A
la tierna edad de 6 años, en el colegio, me enamoré por primera vez
de una chica; enamoramiento que se prolongó durante toda mi vida
estudiantil en la ya extinta E.G.B (es decir, desde los 6, hasta los
13 años). Durante aquellos
años, la admiraba así, como de lejos, en silencio, presa de mi
timidez, sin atreverme a profesarle mis sentimientos; y
sin embargo, sólo tenía ojos para ella. Podía quedarme mirando así
como alelado su cara, sus expresiones, perder mi mirada en su pelo,
sumergirme en sus ojos, embriagarme de su risa, y con eso me
conformaba y me conformé durante años. No pedía más: era alegre
de verla así, risueña y feliz, y la admiraba y amaba sin que ella
lo supiera.
Mas…
¡Ay, que la pubertad empezaba a asomar la patita ahí, a la vuelta
de la esquina! No pude resistir más tanto silencio, tanta distancia,
tanto el no saber ella nada, y decidí lanzarme; al fin y al cabo, el
amor no es egoísta, y el no querer compartirlo, se me antojaba un
tremendo egoísmo por mi parte; además, si alguien estuviera así de
enamorad@ de mí, me gustaría saberlo. ¡Venga! Fuera miedos, fuera
inseguridad; cojo carrerilla, un paso, dos pasos, tres zancadas, un
salto para tirarme a la piscina y… Creo que lo que pasó después
no se puede definir de mejor manera que con la expresión/paralelismo
“no había agua”. Mentalmente, me había preparado para un
rechazo; incluso para la tan dolorosa frase de siempre “podemos
seguir siendo amigos”… pero no, un estallido de carcajadas
seguido de una burla (o serie de ellas, ya no recuerdo bien; a partir
de esa primera sentí caer un helado chorro de agua de decepción a
lo largo de mi espalda que me hizo trasladarme mentalmente a
kilómetros de aquel lugar, queriendo
huir de esa horrible realidad)
fue la respuesta que recibí. Cualquier
herida física que hubiera tenido hasta aquel día, era una tontería
en comparación al daño interior que sufrí ese día; fue como un
desgarro por dentro. Y aún así, no podía dejar de quererla, me
resultaba imposible no quedarme absorto mirándola, seguía
queriéndola.
Hagamos
ahora un ejercicio de paralelismo: Pongamos a Dios en mi papel, y a
las personas en el lugar de aquella chica. ¿Somos conscientes de ese
amor inmenso, discreto y callado que Dios nos profesa? ¿Nos
gustaría que nos lo hiciese saber? ¿Cuantos de nosotros no habremos
reaccionado, al menos alguna vez, como esa muchacha hizo conmigo?

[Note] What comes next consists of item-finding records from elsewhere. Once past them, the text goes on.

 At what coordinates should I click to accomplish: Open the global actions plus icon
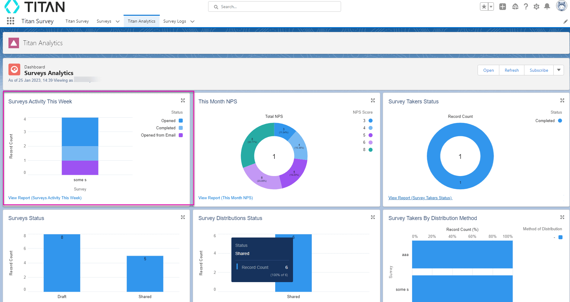click(503, 7)
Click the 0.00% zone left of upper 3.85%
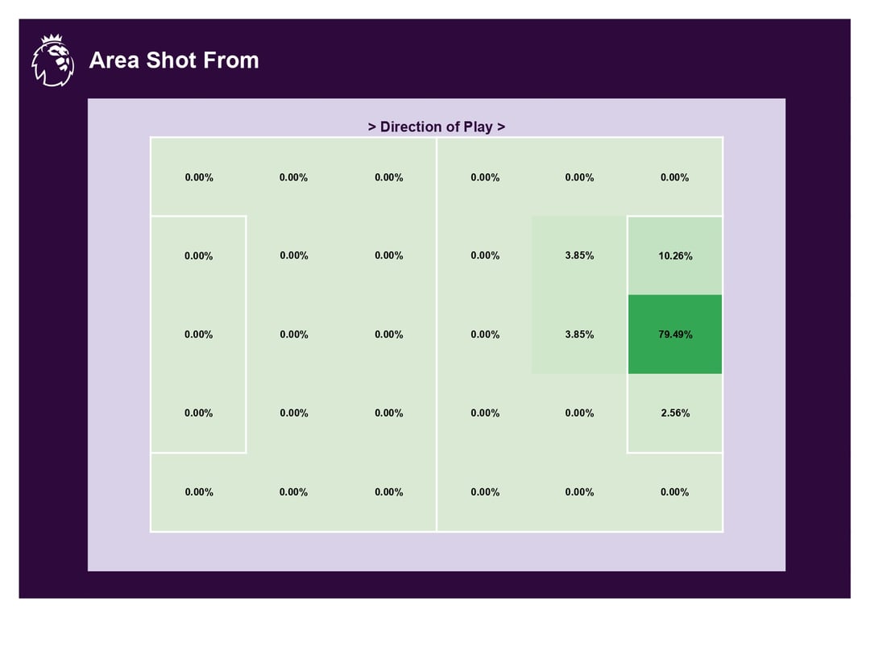Screen dimensions: 870x672 [485, 255]
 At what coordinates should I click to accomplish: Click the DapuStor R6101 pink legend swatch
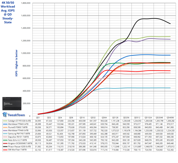pos(5,137)
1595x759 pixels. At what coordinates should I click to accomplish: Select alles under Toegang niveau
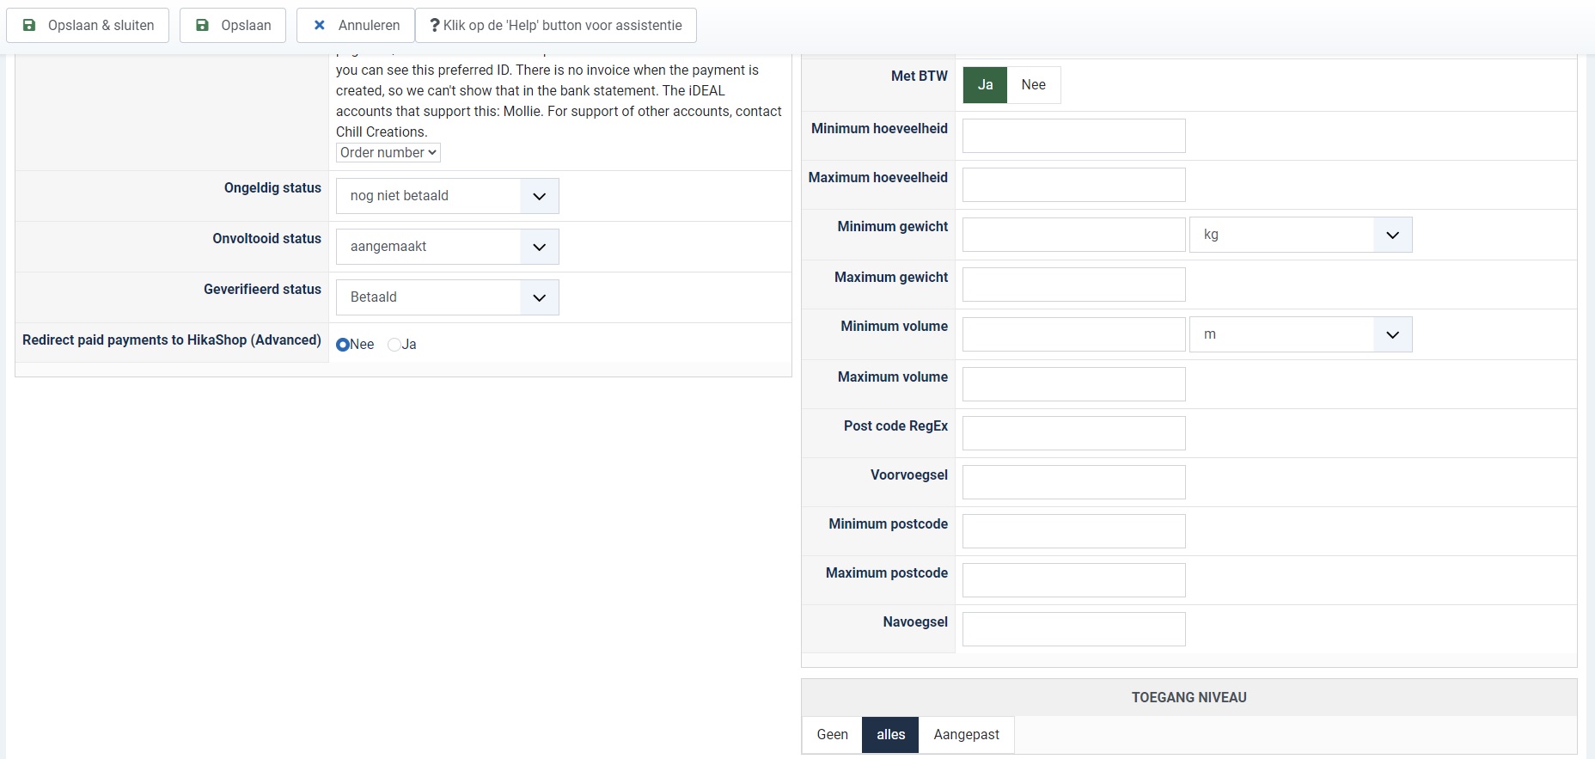pyautogui.click(x=890, y=735)
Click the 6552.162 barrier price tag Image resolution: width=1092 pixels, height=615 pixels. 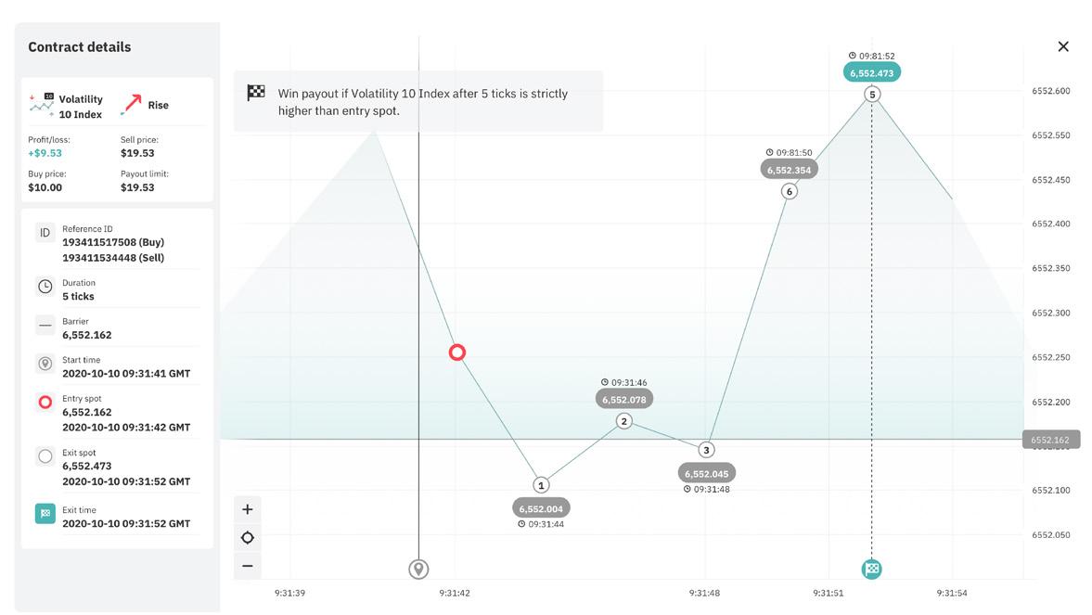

Estoy seguro que más de alguna persona, leyendo la situación
descrita, se habrá sentido identificada porque le habrá sucedido
algo similar. Si sabemos de ese dolor lacerante que nos recorrió por
dentro, ¿por qué provocarlo nosotros? Si hemos amado con esa
ternura y esa intensidad nosotros, que somos un comino en comparación
con Dios, ¡Cuán grande no será el amor que ÉL nos profesa en
comparación! ¿Y vamos a
atrevernos a rechazarlo, a reírnos, a burlarnos de quien nos ama de
esa manera? Crueles, muy crueles seríamos si nos atreviésemos a
ello. Y, sin embargo, al igual que me sucedió a mí, Dios no puede
dejar de querernos; nos sigue amando así, incondicionalmente, con
locura, y con una miopía selectiva hacia nuestros fallos y desdenes.
¡Cuánto, cuánto tenemos que aprender del AMOR (así, con
mayúsculas)!
¿Qué
pasó con aquella chica (seguro que más de uno se preguntará)?
Actualmente somos amigos; tras unos años sin saber el uno del otro
(en parte porque me vine con mi familia a vivir a Torrejón cuando
cumplí los 15 años), recuperamos el contacto, y de vez en cuando
charlamos, nos echamos unas
risas, y compartimos fotos de nuestros peques. Porque ese es también
un rasgo del Amor que Dios nos profesa y enseña: perdonar el daño
que nos hayan podido producir, y hacer borrón y cuenta nueva.